Les’ “Delight Everyone” post is latest greatest addition to the 17th letter of the alphabet for savior conversation.

And believe me I’m a huge fan, and am busy carving out a night sometime this week to play with the RabbitMQ/XMPP bridge (/waves hi Alexis).

But …. there are a couple of caveats:

1) Some writes need to be real time.

Les notes this as well, but I just wanted to emphasize because really, they do.

If you can’t see your changes take effect in a system your understanding of cause and effect breaks down. It doesn’t matter that your understanding is wrong, you still need one to function. Ideally a physical analogy too. There are no real world effects that get queued for later application. Violate the principle of (falsely) seeming to respect real world cause and effect and your users will remain forever confused.

del.icio.us showing you the wrong state when you use the inline editing tool, and Flickr taking a handful of seconds to index a newly tagged photo are both good examples of subtly broken interfaces that can really throw people.

My data, now real time. Everyone else can wait (how long depends on how social your users are).

2) You’ve got to process that queue eventually.

Ideally you can add processing boxes in parallel forever but if your dequeuing rate falls below your queuing rate you are, in technical terms, screwed.

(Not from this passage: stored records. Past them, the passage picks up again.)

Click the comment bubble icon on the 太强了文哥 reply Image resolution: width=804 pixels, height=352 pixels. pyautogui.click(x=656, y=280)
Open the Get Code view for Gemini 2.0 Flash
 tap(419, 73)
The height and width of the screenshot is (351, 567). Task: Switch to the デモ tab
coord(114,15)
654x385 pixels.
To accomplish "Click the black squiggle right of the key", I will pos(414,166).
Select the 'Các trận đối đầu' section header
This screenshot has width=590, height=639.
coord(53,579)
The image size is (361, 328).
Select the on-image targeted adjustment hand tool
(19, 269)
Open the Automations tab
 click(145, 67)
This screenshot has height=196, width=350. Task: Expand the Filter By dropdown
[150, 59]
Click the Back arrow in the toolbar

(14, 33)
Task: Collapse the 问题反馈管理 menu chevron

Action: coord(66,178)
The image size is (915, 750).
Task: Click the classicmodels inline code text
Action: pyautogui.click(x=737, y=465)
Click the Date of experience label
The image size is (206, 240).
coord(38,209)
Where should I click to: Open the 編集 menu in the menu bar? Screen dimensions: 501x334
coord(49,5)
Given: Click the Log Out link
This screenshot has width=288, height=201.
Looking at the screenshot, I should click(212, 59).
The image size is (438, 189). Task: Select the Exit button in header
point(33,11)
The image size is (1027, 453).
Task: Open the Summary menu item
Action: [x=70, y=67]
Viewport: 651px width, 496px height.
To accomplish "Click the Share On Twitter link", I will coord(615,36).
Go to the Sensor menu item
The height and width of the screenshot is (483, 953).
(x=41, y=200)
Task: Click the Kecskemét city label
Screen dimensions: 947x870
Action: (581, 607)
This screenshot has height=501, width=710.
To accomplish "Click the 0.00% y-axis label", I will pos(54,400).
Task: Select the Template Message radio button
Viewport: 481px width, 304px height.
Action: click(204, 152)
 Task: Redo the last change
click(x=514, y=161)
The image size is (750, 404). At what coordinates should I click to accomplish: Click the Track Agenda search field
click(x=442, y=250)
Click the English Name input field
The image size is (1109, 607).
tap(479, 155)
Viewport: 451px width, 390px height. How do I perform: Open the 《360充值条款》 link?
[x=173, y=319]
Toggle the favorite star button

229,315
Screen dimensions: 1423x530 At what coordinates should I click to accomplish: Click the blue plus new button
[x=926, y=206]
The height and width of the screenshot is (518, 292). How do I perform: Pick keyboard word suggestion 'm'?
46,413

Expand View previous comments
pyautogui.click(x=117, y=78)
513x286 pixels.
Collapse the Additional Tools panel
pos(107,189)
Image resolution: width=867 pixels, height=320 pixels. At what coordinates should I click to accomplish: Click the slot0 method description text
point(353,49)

Think about it, if you’re falling behind 1 event per second, processing 1,000,000 events a second, but adding 1,000,001 for example, at the end of the day your 86,400 events in debt and counting. It’s likes losing money on individual sales, but trying to make it up in volume.

Good news: Traffic is spiky and most sites see daily cycles with quiet times.

Bad news: Many highly tuned systems exhibit slow down properties as their backlogs increase. Like a credit card, processing debt can get exponentially unmanageable.

In practice this means that most of the time your queue consumers should be sitting around bored. (see Allspaw’s Capacity Planning slides for more on that theme.)

If you can’t guarantee those real time writes for thems that cares, and mostly bored queue consumers the rest of the time then your queues might not delight you after all.